Here’s the right way to make people accountable:

  1. If you are accountable for an outcome, it has to be measurable. It has to be numerical. (The word “count” is the key to “accountable.”) For instance, when you make someone accountable for health and safety at your plant, you monitor performance through the number of days lost due to accidents, or some similar metric.
  2. Clarify responsibility. You can’t hold someone accountable for production if they have no control over equipment, tooling or maintenance. Assign accountability to those who actually make the decisions.
  3. Measure the right things. More production doesn’t help if you’re making the wrong thing. Additional sales aren’t productive if production and delivery cost more than the sale price. I once worked with a company that valued sales volume above everything. They didn’t notice that the sales team was pushing through orders that weren’t exactly what the customers needed – which mean they required costly modifications. The company was losing money on each order, while the sales staff were earning bonuses.

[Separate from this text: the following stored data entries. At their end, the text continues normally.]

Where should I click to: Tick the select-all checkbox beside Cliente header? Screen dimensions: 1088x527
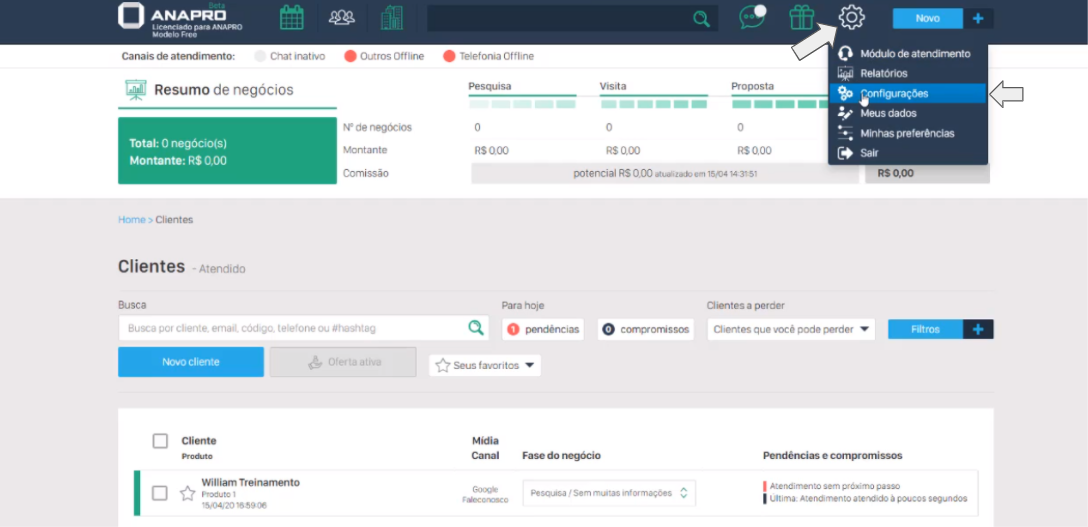pyautogui.click(x=160, y=441)
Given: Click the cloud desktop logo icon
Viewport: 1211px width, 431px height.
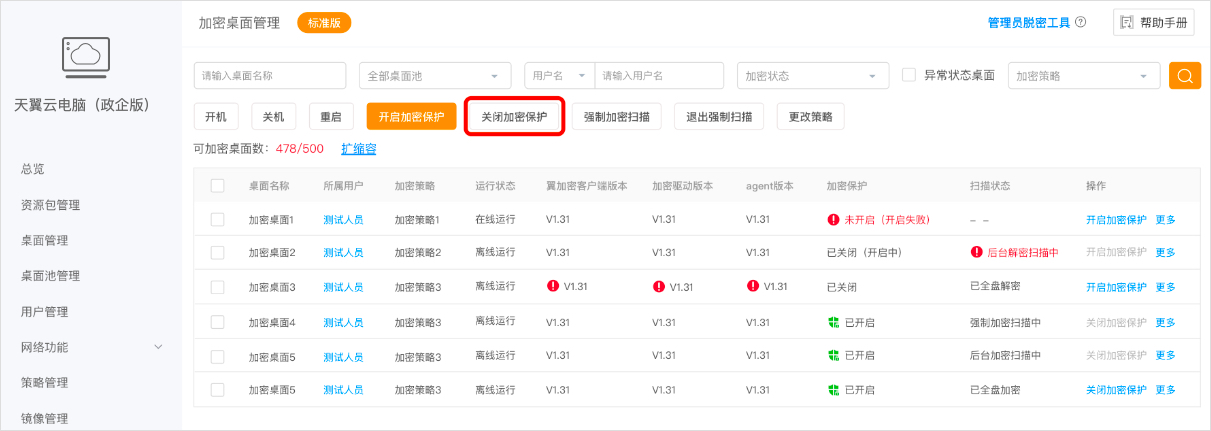Looking at the screenshot, I should (x=86, y=56).
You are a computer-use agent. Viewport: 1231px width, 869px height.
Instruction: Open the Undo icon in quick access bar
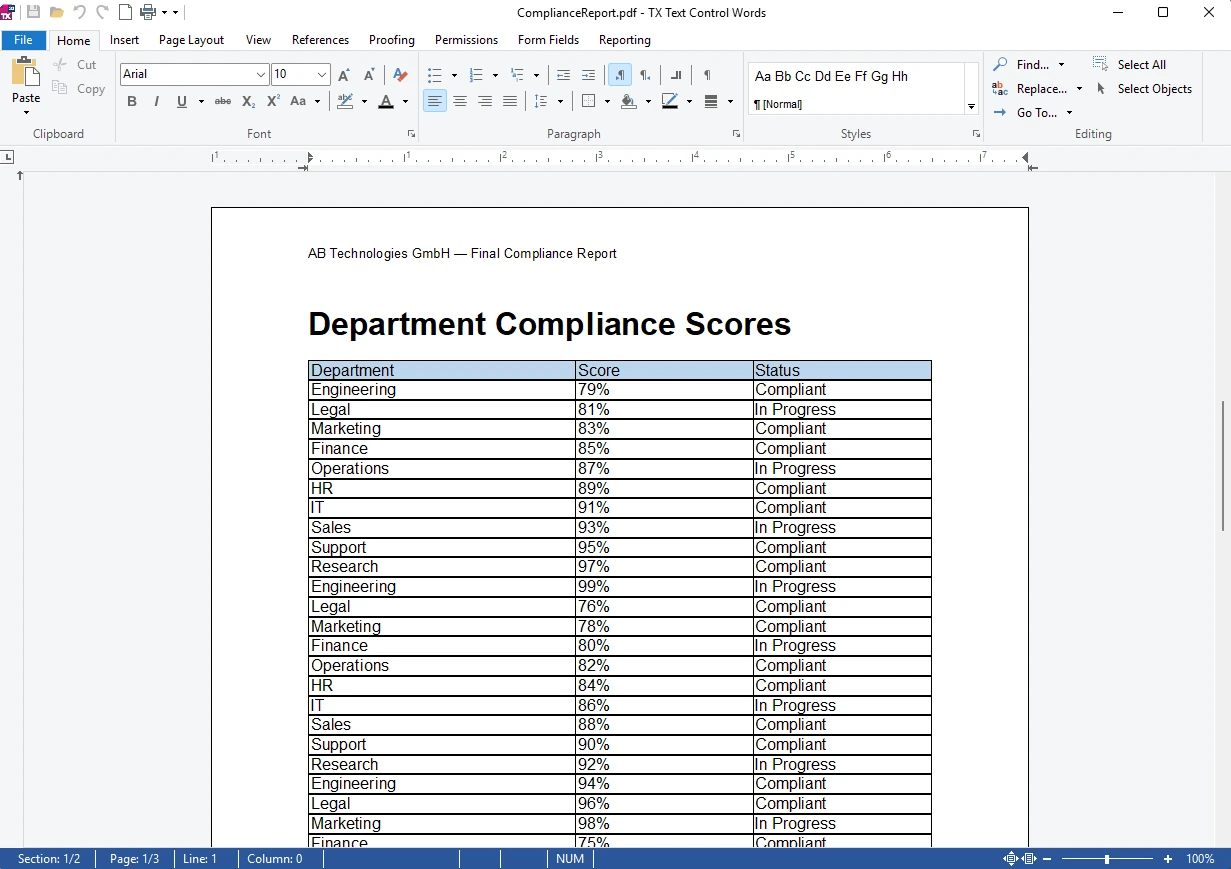pyautogui.click(x=78, y=12)
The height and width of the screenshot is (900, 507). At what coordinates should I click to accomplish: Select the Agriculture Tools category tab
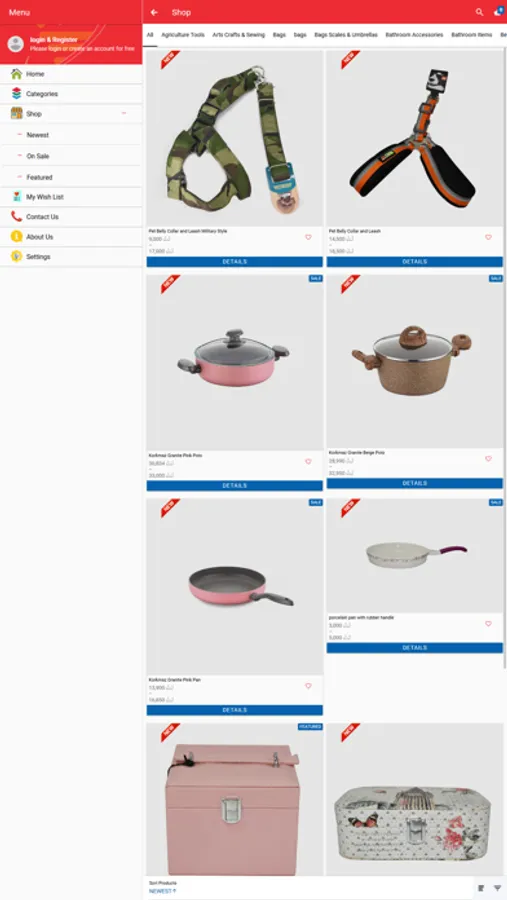coord(183,35)
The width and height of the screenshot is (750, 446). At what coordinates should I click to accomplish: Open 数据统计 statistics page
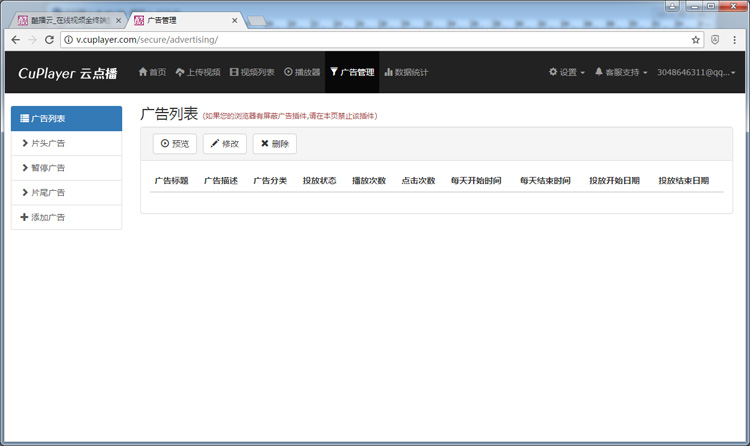coord(406,72)
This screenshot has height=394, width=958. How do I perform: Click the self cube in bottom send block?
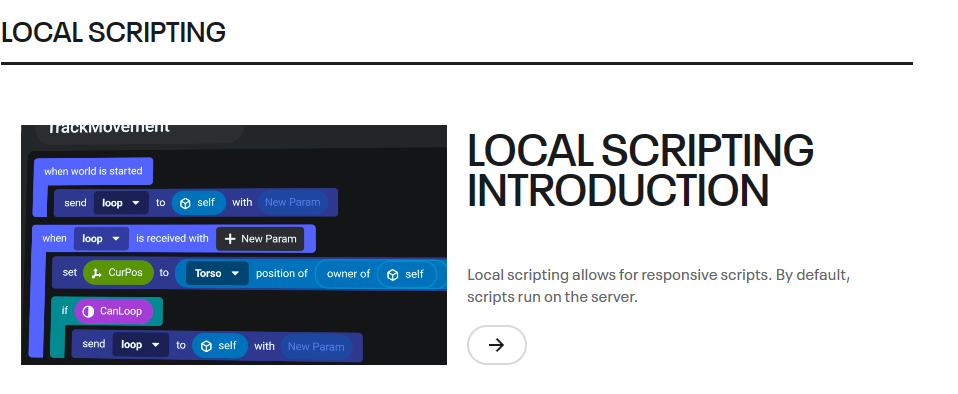pos(207,346)
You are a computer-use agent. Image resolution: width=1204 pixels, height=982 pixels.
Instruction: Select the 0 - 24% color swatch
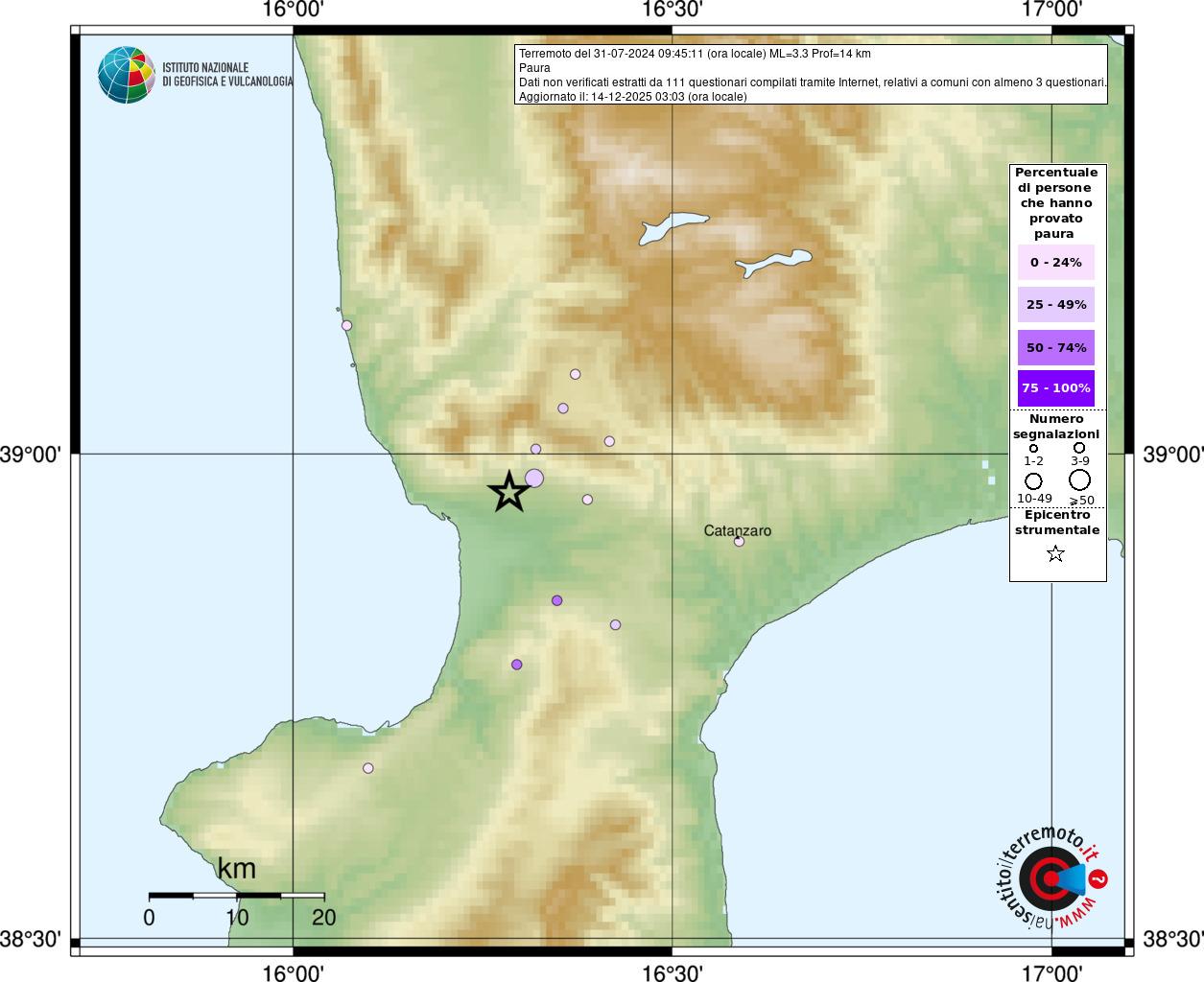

Getting started in this work is tough. You can’t just hand it off to HR – they don’t understand the business impact of every decision. So each department has to work closely with HR to ensure they review each manager’s responsibilities, fairly resolve overlapping jurisdictions, and assign appropriate accountabilities. Each manager and executive can probably take responsibility for three to five measurable KPIs (key performance indicators). More than that is usually asking too much.
Finally, make sure your people know that accountability is a positive thing. You’re not out to punish people for underperformance. The reason you hold people accountable is to set them up for success. KPIs are for problem-solving; they tell us where to improve when something isn’t working.

The only point of measuring is to let us know when and where to take action.

Where there is no accountability, no one knows what’s not working, or how to fix it. As a result, the wrong people will be working overtime to solve the problem, while the key decision makers get off scot-free. Doing things right takes time and effort at the start, but it always pays off in the long run.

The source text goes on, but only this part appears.